● INPUT MATERIAL:
# # #

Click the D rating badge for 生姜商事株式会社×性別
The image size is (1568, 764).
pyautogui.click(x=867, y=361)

# # #

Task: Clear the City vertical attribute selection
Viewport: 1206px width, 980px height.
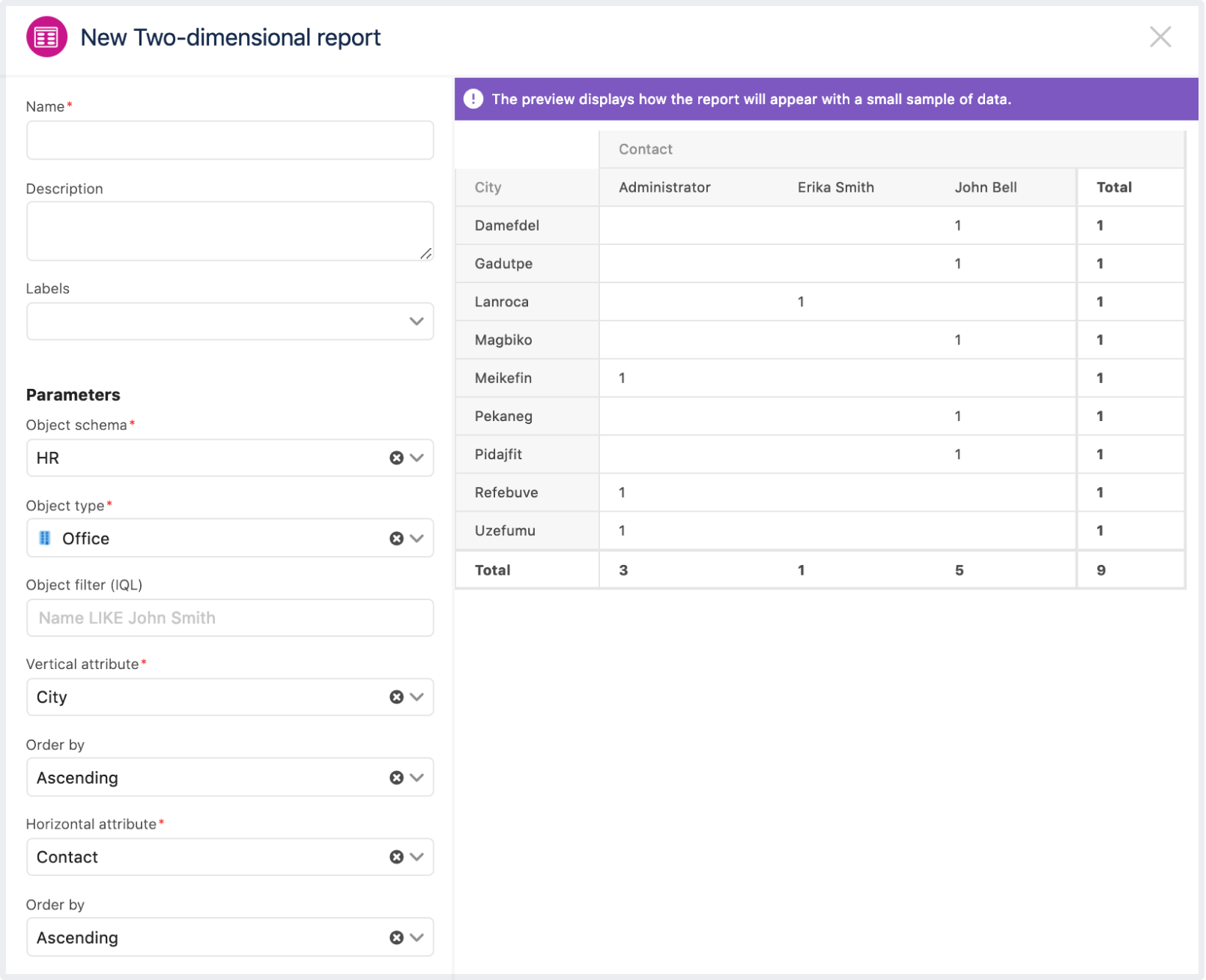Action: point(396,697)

# # #

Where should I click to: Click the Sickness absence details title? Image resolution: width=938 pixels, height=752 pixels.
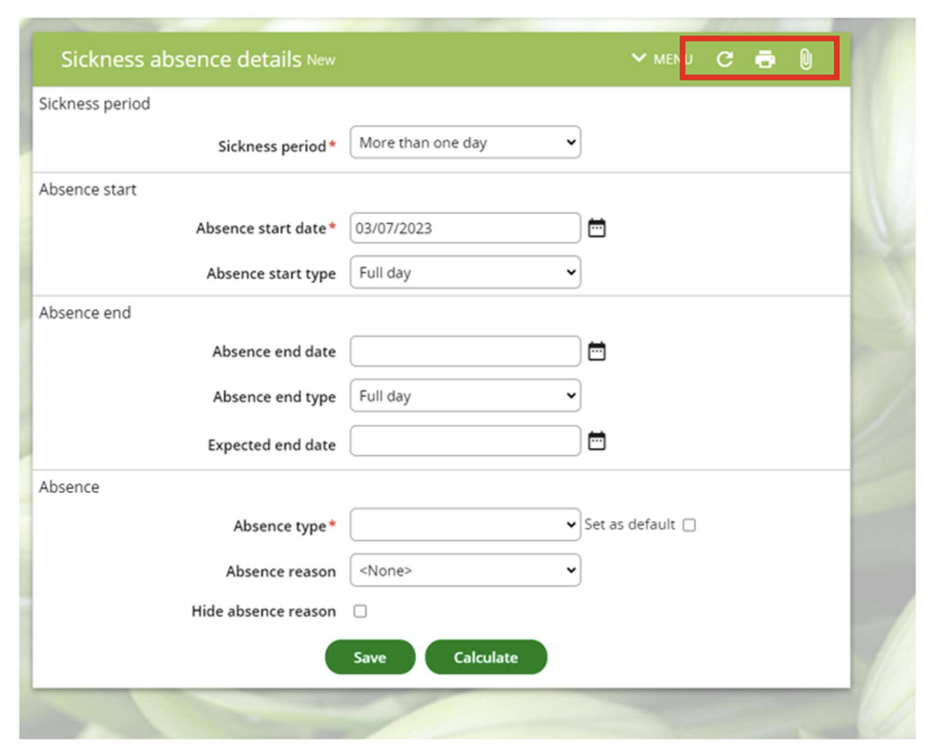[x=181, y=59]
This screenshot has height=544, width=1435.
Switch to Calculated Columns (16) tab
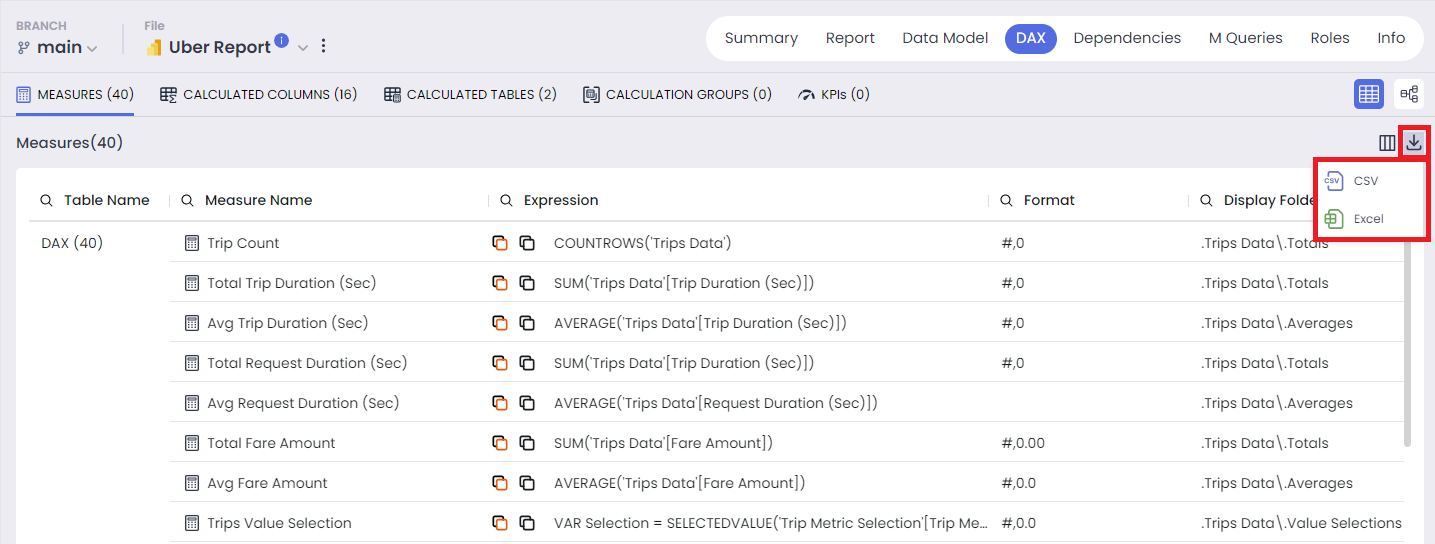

# # #

● YOUR GOAL: In the entries above, the lines from the one bearing "This screenshot has height=544, width=1435." up to and including the one bearing "Switch to Calculated Columns (16) tab" should be transcribed exactly; no other line is wanted.

● ANSWER TO THIS PROBLEM:
This screenshot has height=544, width=1435.
Switch to Calculated Columns (16) tab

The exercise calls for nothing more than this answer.